The reply must return each line of the data exactly.

Start of TASK MATERIAL

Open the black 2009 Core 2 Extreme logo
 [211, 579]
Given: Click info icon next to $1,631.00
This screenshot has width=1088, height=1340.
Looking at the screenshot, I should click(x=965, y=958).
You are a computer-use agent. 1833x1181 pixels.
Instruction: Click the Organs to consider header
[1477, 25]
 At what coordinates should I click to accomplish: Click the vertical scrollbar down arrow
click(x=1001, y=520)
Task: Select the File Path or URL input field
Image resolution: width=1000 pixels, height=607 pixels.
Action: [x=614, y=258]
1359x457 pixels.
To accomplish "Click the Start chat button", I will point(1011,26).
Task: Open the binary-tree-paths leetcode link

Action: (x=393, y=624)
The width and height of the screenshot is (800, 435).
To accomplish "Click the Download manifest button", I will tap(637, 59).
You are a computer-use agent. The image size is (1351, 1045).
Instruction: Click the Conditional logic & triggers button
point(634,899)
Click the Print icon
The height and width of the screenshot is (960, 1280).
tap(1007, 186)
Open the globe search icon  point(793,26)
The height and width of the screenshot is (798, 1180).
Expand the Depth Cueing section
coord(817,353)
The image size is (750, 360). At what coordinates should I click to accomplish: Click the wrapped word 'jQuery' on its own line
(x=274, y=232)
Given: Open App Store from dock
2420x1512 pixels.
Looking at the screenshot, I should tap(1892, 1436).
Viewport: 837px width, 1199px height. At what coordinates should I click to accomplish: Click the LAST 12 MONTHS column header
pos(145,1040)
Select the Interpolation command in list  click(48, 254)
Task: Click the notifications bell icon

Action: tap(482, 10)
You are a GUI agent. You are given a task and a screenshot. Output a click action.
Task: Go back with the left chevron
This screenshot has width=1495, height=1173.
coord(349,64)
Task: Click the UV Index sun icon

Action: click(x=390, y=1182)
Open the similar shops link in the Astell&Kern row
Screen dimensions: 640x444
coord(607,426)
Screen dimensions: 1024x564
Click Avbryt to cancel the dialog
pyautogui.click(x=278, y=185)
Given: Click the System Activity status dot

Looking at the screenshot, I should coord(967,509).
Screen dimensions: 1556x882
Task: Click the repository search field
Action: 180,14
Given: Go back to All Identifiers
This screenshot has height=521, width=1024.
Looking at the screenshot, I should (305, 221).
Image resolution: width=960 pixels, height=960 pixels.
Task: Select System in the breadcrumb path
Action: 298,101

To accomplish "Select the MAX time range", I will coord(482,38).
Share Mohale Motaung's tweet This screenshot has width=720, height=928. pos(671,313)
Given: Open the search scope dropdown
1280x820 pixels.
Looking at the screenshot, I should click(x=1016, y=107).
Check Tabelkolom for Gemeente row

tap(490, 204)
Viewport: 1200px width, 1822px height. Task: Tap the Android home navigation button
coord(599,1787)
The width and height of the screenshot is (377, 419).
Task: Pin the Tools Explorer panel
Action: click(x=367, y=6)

End of TASK MATERIAL

SOLUTION TO THIS TASK:
Open the black 2009 Core 2 Extreme logo
 [211, 579]
Given: Click info icon next to $1,631.00
This screenshot has width=1088, height=1340.
Looking at the screenshot, I should click(x=965, y=958).
You are a computer-use agent. 1833x1181 pixels.
Instruction: Click the Organs to consider header
[1477, 25]
 At what coordinates should I click to accomplish: Click the vertical scrollbar down arrow
click(x=1001, y=520)
Task: Select the File Path or URL input field
Image resolution: width=1000 pixels, height=607 pixels.
Action: [x=614, y=258]
1359x457 pixels.
To accomplish "Click the Start chat button", I will point(1011,26).
Task: Open the binary-tree-paths leetcode link

Action: (x=393, y=624)
The width and height of the screenshot is (800, 435).
To accomplish "Click the Download manifest button", I will tap(637, 59).
You are a computer-use agent. The image size is (1351, 1045).
Instruction: Click the Conditional logic & triggers button
point(634,899)
Click the Print icon
The height and width of the screenshot is (960, 1280).
tap(1007, 186)
Open the globe search icon  point(793,26)
The height and width of the screenshot is (798, 1180).
Expand the Depth Cueing section
coord(817,353)
The image size is (750, 360). At what coordinates should I click to accomplish: Click the wrapped word 'jQuery' on its own line
(x=274, y=232)
Given: Open App Store from dock
2420x1512 pixels.
Looking at the screenshot, I should tap(1892, 1436).
Viewport: 837px width, 1199px height. At what coordinates should I click to accomplish: Click the LAST 12 MONTHS column header
pos(145,1040)
Select the Interpolation command in list  click(48, 254)
Task: Click the notifications bell icon

Action: tap(482, 10)
You are a GUI agent. You are given a task and a screenshot. Output a click action.
Task: Go back with the left chevron
This screenshot has width=1495, height=1173.
coord(349,64)
Task: Click the UV Index sun icon

Action: click(x=390, y=1182)
Open the similar shops link in the Astell&Kern row
Screen dimensions: 640x444
coord(607,426)
Screen dimensions: 1024x564
Click Avbryt to cancel the dialog
pyautogui.click(x=278, y=185)
Given: Click the System Activity status dot

Looking at the screenshot, I should coord(967,509).
Screen dimensions: 1556x882
Task: Click the repository search field
Action: 180,14
Given: Go back to All Identifiers
This screenshot has height=521, width=1024.
Looking at the screenshot, I should (305, 221).
Image resolution: width=960 pixels, height=960 pixels.
Task: Select System in the breadcrumb path
Action: 298,101

To accomplish "Select the MAX time range", I will coord(482,38).
Share Mohale Motaung's tweet This screenshot has width=720, height=928. pos(671,313)
Given: Open the search scope dropdown
1280x820 pixels.
Looking at the screenshot, I should click(x=1016, y=107).
Check Tabelkolom for Gemeente row

tap(490, 204)
Viewport: 1200px width, 1822px height. Task: Tap the Android home navigation button
coord(599,1787)
The width and height of the screenshot is (377, 419).
Task: Pin the Tools Explorer panel
Action: click(x=367, y=6)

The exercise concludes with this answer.